If the NFL has learned anything from watching other leagues return to action, it's that they are going to have to deal with some positive COVID-19 tests. Tennis, golf, soccer, the NBA and even NASCAR have come face-to-face with positive coronavirus tests, and some leagues have handled it better than others. With training camp right around the corner, the NFL understands that some of their players and staff will test positive, but it's how they handle the situation that matters.
During a recent interview with Ben Volin of the Boston Globe, NFL chief medical officer Dr. Allen Sills said that the United States is undoubtedly still in the midst of a pandemic, but a return to football is possible.
"We absolutely expect (positive tests), and I think that's just reflective of the fact that this disease remains endemic in our society," Sills said.
What will make this unprecedented 2020 season a success or a failure is how the league deals with positive tests and whether or not they can successfully quarantine individuals. While the NFL expects plenty of positive tests at first, an outbreak during the regular season could completely derail this experiment.
"You don't want anyone who is infected to come into that team environment," Sills said. "That is an absolutely crucial screening for us to try to start off with a very healthy environment, and also make sure we can give the appropriate treatment and care for those individuals who may be affected and not be aware. But I think we all anticipate that there will be those cases, and we've been very clear of that throughout."

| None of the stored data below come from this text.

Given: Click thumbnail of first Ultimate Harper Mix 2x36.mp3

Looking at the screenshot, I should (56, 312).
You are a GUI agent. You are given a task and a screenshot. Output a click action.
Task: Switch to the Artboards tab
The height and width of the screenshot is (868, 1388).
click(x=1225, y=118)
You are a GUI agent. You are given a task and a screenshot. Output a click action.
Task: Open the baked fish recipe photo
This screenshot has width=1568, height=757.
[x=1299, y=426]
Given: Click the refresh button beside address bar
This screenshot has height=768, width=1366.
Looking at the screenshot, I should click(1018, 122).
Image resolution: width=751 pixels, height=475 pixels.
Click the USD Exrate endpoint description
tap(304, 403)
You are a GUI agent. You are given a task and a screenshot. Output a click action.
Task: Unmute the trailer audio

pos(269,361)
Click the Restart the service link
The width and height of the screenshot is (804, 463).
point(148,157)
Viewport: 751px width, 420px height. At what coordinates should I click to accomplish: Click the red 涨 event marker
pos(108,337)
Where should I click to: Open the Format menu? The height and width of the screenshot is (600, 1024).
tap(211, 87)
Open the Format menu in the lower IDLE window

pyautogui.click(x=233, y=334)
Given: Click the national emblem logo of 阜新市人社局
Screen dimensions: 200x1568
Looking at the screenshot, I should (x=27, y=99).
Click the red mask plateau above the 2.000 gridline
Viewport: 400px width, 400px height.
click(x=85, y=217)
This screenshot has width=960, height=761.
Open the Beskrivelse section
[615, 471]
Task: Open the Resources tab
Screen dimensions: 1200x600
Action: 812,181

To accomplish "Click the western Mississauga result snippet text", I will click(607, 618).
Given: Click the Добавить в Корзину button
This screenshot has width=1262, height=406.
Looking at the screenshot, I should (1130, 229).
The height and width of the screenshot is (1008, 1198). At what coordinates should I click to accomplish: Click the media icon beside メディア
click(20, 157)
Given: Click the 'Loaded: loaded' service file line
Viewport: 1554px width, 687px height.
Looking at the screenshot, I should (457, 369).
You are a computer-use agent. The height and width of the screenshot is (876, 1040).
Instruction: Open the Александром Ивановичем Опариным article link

The league and the NFLPA have agreed that players who test positive but are asymptomatic will be quarantined for at least five days and must record two negative tests before returning. Symptomatic players must be quarantined for 10 days with two negative tests. With the NBA starting up again in the coming weeks, they will be a league to keep an eye on with how they handle positive tests and if they can stop the spread of the virus in the bubble.